- **PASSAGE SHOWN**
--*--
Well, if the product's manufacturer has licensed the patent, then the "exhaustion doctrine" generally keeps the patent holder from taking a second whack from people who bought it. That's what ordinarily shields end-users of consumer products from this kind of nonsense.
If the manufacturer hasn't licensed the product, though, the users may well be fair game, in the eyes of the law.
But end users generally don't know and have no way of knowing what technology is inside a product. That seems pretty sketchy. While it's true that unintentionally infringing on a patent is not an excuse, if I'm liable for someone else's infringing without my knowledge my potential liability is completely unlimited.
Whether it's grounded in fact has never been relevant because the in-court legal costs will far outweigh settlement -- that is the business model of patent trolling.
I think the point Jon's making is that a business is a lot more likely to swallow a $75 fee than a $200,000 fee. If you hit me with a $200,000 licensing fee I'm a lot more likely to hire lawyers to retaliate and really make you work for it.
One simple reform to the patent system would be to force an automatic review of any patent involved in a lawsuit where the patent might be rendered invalid before the court needs to weigh in on the matter.
Right now the court needs to decide if the patent is enforceable, which seems like it's basically doing the job the patent issuing entity should've done in the first place.
Major root cause that could be fixed without hurting anyone other than patent trolls: the relatively anonymous registration of patents. If I'm being threatened with a lawsuit for patent infringement, how can I not find out the owners of the patents? That is crazy.
If you want to leverage a patent, you should have to be registered with the patent office so that you can be held accountable. Anyone using a patent for legit reasons wouldn't be hampered by this, but it would make hunting down patent trolls a whole lot easier.
--*--
- **RECORDED DATA**
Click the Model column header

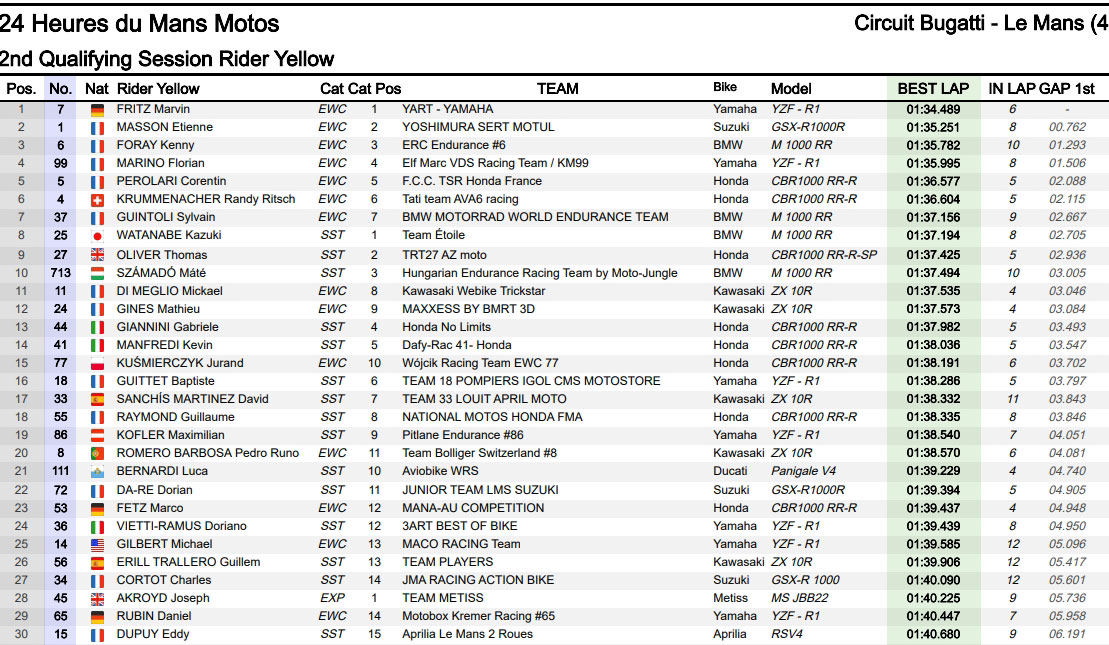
--*--
- **WRITTEN TASK**
Please explain in one to three sentences why the patent discussion calls it sketchy that users of an unlicensed product may be fair game. The listing has no connection to the patent discussion.

- **RESULT FOR THIS EXERCISE**
End users generally don't know and have no way of knowing what technology is inside a product. Because unintentionally infringing on a patent is not an excuse, being liable for someone else's infringement without one's knowledge would leave one's potential liability completely unlimited.